— Все, что я могу сказать тебе о нем, — отвечал Обернэ — так это то, что после своего отца я никого не уважаю, как его, а после отца и тебя я никого не люблю так, как его.
— После меня? Благодарю тебя, друг мой! Какое доброе слово, а я-то боялся, что недостоин его.
— Это почему? Я ведь не забыл, что в деле переписки я оказался самым ленивым. Но подобно тому, как ты понял эту мою слабость, я верил, что ты простишь мне ее. Ты достаточно знал меня для того, чтобы быть уверенным, что если, как товарищ, я недостаточно отзывчив, то, по крайней мере, я друг вполне верный.
Я был сильно тронут и почувствовал, что люблю этого молодого человека всей душой. Я простил ему то превосходство воззрений и характера, которое накануне он, по-видимому, выказал относительно меня и начал опасаться, что он и в самом деле имеет на то право.
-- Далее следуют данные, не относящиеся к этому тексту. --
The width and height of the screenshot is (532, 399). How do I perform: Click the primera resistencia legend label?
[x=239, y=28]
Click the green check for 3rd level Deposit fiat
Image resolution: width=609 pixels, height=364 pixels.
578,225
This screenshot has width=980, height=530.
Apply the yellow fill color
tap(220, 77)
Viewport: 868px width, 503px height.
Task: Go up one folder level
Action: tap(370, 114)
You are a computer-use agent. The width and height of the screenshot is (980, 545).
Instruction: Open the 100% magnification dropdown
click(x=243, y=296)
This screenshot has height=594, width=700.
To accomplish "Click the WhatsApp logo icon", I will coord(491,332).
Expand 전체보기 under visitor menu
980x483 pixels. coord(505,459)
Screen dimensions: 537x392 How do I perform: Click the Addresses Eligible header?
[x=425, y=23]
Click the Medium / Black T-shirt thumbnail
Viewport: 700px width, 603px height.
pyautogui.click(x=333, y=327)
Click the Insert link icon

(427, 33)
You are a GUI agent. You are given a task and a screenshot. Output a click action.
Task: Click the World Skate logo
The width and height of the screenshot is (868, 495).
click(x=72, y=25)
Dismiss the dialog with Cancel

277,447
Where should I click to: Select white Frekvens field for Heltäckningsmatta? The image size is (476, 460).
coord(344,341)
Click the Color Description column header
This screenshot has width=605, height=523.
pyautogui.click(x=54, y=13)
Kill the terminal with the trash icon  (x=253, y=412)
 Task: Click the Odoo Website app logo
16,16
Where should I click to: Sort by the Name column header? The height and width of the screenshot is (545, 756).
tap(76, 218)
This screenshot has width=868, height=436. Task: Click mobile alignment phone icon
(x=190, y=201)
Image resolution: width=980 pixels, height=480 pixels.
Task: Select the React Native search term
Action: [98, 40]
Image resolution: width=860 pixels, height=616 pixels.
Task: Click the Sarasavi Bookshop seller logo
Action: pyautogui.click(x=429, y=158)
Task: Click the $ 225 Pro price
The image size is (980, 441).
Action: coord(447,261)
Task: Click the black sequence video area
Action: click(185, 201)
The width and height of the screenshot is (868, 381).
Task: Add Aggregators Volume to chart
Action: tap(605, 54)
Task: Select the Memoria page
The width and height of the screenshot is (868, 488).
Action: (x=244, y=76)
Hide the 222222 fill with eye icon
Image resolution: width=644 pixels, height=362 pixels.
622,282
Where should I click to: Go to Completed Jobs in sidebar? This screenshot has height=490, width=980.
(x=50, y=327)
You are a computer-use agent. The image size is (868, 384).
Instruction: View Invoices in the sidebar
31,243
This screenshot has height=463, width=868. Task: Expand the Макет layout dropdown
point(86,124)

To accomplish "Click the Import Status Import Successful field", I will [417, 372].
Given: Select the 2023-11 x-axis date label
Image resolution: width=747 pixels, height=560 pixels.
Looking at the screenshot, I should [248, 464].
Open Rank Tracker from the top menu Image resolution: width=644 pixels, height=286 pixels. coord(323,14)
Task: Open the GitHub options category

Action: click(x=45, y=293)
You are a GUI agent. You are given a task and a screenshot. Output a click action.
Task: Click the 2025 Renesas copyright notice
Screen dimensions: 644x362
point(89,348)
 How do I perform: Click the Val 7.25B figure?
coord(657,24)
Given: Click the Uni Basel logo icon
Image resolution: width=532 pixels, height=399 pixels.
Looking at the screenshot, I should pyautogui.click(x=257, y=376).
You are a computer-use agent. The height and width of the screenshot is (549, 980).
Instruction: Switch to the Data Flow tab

Он прилег отдохнуть и, пока он спал, головой в тени, а ногами на солнце, я снова принялся рассматривать его с интересом, как мы рассматриваем всякого человека, который, чувствуем мы, будет иметь влияние на нашу жизнь. Не знаю почему, я принялся проводить мысленно литературно-описательную параллель между ним и евреем Мозервальдом. Это представлялось мне самой естественной антитезой: один жирный и ленивый, как упитанный едок, другой деятельный и худощавый, как ненасытный искатель. Первый желтый и лоснящийся подобно золоту, бывшему целью его жизни. Другой свежий и цветущий, как горные цветы, которые он так любил и которые, подобно ему, были обязаны жгучим ласкам солнца роскошью своих красок и чистотой их тонких тканей. Для моего воображения, в то время молодого и ликующего, это было признаком ясно определённого призвания в моем друге. Впрочем, я всегда замечал, что всякие резкие умственные стремления проявляются внешним образом в какой-нибудь физической особенности индивидуума. Иные орнитологи наделены птичьими глазами, некоторые охотники похожи манерами на преследуемую ими дичь. У простых виртуозов-музыкантов уши устроены известным образом, тогда как у композиторов форма лба указывает на их резюмирующую способность, и они как бы слышат мозгами. Крестьяне, разводящие волов, бывают медлительнее и тяжелее тех, что разводят лошадей, и родятся такими от отца к сыну. Словом, не желая пускаться в многочисленные примеры, я могу сказать, что Обернэ представлял собой живое доказательство моей системы. Впоследствии я безусловно убедился, что если его лицо, хотя и лишенное настоящей красоты, тем не менее в высшей степени симпатичное, походило на яркую розу, то его душа, хотя и лишенная инициаторского гения, обладала глубокой прелестью гармонии и как бы сладким и чудным запахом честности.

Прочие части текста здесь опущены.